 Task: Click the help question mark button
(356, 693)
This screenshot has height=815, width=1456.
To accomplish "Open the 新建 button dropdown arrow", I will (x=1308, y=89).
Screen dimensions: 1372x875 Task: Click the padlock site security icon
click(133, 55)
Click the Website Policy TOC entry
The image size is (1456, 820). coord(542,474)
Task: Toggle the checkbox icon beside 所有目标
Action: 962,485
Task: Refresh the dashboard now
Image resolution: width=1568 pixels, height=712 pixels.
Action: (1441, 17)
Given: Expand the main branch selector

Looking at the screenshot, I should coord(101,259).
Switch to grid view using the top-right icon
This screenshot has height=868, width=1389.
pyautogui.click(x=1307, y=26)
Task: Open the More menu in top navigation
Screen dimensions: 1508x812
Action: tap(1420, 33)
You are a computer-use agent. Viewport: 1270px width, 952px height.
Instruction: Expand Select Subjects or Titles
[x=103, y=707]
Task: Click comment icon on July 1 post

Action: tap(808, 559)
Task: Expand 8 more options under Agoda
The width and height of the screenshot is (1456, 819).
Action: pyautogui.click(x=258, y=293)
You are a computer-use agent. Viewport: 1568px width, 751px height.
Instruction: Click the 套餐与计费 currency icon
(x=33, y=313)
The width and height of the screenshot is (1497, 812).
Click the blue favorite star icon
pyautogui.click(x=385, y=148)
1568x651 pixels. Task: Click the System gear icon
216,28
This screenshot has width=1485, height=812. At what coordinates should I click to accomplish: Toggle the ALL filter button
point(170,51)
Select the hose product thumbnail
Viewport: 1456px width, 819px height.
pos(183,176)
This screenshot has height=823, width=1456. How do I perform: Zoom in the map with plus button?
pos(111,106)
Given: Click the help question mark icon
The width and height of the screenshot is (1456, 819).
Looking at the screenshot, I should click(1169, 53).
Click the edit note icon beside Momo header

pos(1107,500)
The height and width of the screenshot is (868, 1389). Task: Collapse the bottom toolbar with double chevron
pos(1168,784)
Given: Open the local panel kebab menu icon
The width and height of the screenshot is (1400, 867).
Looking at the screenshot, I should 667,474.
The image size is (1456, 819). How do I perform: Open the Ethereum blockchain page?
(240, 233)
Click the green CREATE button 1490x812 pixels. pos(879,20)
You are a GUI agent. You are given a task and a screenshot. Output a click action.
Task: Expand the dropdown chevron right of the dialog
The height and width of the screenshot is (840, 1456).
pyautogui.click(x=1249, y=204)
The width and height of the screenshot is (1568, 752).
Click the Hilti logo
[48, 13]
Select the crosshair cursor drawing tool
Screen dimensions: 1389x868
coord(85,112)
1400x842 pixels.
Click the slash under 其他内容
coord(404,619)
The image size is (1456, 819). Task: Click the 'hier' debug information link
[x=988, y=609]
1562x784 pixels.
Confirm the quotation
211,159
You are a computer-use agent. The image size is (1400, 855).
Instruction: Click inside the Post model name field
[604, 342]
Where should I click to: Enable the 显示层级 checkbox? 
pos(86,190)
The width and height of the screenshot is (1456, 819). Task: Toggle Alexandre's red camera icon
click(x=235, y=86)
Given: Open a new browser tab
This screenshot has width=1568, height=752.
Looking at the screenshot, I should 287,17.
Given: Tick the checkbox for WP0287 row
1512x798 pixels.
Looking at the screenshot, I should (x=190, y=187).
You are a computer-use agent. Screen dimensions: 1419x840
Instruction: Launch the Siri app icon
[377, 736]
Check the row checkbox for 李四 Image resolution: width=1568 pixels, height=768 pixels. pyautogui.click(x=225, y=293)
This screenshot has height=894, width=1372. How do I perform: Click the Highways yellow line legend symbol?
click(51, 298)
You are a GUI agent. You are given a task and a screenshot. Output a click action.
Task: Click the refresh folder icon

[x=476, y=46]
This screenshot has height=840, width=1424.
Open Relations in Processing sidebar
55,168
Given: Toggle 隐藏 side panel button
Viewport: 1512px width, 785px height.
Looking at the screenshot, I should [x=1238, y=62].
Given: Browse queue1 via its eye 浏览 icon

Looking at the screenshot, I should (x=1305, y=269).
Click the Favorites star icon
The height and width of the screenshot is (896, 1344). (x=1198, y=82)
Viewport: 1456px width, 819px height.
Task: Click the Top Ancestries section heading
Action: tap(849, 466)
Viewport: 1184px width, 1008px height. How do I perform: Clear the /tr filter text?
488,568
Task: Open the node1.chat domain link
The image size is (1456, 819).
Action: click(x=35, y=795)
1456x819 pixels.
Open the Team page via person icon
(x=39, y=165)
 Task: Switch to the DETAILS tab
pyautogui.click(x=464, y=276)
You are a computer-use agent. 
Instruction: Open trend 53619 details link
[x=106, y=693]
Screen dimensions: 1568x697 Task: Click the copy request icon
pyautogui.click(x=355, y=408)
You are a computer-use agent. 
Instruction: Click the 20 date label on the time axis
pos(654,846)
====================
## Your instructions
Check the listing above for "dropdown". Show every line where it turns up.

## Solution to this task
To accomplish "Open the 新建 button dropdown arrow", I will (x=1308, y=89).
Task: Expand the dropdown chevron right of the dialog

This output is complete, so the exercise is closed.